The issue in question is uncompensated care. The MHA estimates that Mississippi hospitals lose $600 million each year for services with no payment forthcoming from either insurer or patient.

Choctaw Regional Medical Center exterior
Medicaid expansion could provide much-needed financial support to many of the state’s rural hospitals, which frequently bear the burden of uncompensated care. Courtesy Choctaw Regional Medical Center

Medicaid expansion, the Perryman Group study concluded, could save the state’s hospitals more than $251 million of the uncollected fees. That new source of revenue could be a significant boost to the state’s ailing rural hospitals, dozens of which are constantly on the brink of closure, in part due to high levels of uncompensated care.

Not only did the Legislature kill any legislation to fully expand Medicaid, but even piecemeal measures with broad support met an untimely end. That included the postpartum expansion, which would have provided Medicaid coverage for Mississippi’s new mothers for a year after the birth of their children.

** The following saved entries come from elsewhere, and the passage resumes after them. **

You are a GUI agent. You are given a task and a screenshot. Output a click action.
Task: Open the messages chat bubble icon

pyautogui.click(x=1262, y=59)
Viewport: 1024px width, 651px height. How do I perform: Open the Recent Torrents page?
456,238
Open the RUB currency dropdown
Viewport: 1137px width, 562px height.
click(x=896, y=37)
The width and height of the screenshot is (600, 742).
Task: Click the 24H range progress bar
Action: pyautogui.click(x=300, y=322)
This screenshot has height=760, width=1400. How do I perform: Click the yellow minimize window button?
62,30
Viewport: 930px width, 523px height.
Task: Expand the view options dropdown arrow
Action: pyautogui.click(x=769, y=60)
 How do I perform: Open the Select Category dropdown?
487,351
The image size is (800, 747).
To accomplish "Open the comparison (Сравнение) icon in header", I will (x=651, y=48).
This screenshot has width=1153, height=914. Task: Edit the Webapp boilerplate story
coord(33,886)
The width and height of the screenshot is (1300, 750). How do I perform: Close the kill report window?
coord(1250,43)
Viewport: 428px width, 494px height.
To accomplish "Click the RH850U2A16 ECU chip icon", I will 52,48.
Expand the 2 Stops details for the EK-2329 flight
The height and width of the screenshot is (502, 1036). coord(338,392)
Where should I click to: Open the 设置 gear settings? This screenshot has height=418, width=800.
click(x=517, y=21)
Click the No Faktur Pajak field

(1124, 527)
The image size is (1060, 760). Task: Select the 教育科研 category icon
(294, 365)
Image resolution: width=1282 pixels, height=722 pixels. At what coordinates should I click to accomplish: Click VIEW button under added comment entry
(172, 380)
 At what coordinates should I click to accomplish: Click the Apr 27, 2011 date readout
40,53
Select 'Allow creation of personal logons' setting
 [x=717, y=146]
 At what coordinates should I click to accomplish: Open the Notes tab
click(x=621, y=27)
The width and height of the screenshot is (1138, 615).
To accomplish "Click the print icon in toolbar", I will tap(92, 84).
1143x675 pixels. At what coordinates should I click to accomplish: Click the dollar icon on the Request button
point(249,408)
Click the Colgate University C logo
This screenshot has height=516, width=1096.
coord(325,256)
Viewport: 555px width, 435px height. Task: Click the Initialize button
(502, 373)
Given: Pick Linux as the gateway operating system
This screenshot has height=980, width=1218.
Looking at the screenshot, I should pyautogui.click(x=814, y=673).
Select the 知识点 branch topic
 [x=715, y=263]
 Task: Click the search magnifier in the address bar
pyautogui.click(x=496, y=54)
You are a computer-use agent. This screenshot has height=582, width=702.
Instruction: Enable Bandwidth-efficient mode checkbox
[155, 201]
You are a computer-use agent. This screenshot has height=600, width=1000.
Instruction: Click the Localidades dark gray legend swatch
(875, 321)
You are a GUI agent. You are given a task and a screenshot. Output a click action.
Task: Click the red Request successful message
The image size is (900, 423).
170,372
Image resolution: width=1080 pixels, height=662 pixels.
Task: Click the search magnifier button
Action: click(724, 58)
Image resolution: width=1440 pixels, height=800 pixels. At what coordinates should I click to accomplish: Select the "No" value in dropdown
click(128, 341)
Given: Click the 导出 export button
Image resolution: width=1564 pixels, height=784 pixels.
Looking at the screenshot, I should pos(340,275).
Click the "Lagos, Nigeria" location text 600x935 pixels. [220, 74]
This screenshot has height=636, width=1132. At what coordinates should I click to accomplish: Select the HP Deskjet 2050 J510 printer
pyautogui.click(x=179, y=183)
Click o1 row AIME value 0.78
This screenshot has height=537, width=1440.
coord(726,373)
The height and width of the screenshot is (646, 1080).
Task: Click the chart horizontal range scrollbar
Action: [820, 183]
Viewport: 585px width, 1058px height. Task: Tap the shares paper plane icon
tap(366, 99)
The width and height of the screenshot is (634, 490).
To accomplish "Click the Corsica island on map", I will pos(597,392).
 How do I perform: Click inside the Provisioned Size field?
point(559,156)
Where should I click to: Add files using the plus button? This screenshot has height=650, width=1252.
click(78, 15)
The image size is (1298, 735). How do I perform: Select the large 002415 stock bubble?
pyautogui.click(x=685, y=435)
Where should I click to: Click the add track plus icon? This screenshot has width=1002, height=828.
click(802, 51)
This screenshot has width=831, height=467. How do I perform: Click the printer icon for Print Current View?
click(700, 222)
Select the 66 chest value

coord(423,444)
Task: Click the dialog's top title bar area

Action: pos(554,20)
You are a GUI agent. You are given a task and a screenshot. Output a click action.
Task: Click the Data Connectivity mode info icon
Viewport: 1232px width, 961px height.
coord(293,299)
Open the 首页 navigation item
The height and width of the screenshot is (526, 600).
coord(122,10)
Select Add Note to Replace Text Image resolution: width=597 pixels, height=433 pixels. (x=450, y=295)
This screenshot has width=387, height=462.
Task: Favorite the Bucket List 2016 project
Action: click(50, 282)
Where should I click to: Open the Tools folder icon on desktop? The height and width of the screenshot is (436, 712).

Formal Medicaid expansion was frequently triple-referred, crammed into committees with no hope of being called up, much less debated and passed. Moore asserted that popular support for Medicaid expansion far outweighed Legislative appetites for growing the program. 

“We feel very confident that when everyone understands all that’s involved in (providing health care) to this population, they’ll support it,” he said.

‘It’ll Take A Generation To Fix It’

The new nonprofit supporting the Medicaid ballot initiative is in the earliest stages of seeking the 106,000 signatures they’ll need for the issue to come before voters next year. Other public-health leaders are approaching the move with caution, waiting for their institutions to provide formal support through policy drafts and position votes.

Dr. Jennifer Bryan, chairwoman of the board of the Mississippi State Medical Association, offered only positive neutrality to the measure in its early stages. MSMA is expected to take a formal issue on the matter later in the year. 

“The Mississippi State Medical Association is supportive of increasing access to medical care via health insurance,” Bryan said in an interview with the Mississippi Free Press, adding that “our board is studying the current possibilities for that to occur.”

Moore is fine with playing the long game. He sees the task of improving health outcomes in Mississippi as both an acute and a generational challenge. 

“We can’t look at it as just today. Because you can’t just fix it today. It’ll take a generation or two to fix it, but you’ve got to start right now. You gotta start somewhere—start being proactive on healthcare instead of reactive. We can’t be shortsighted. This is for decades down the road,” Moore said.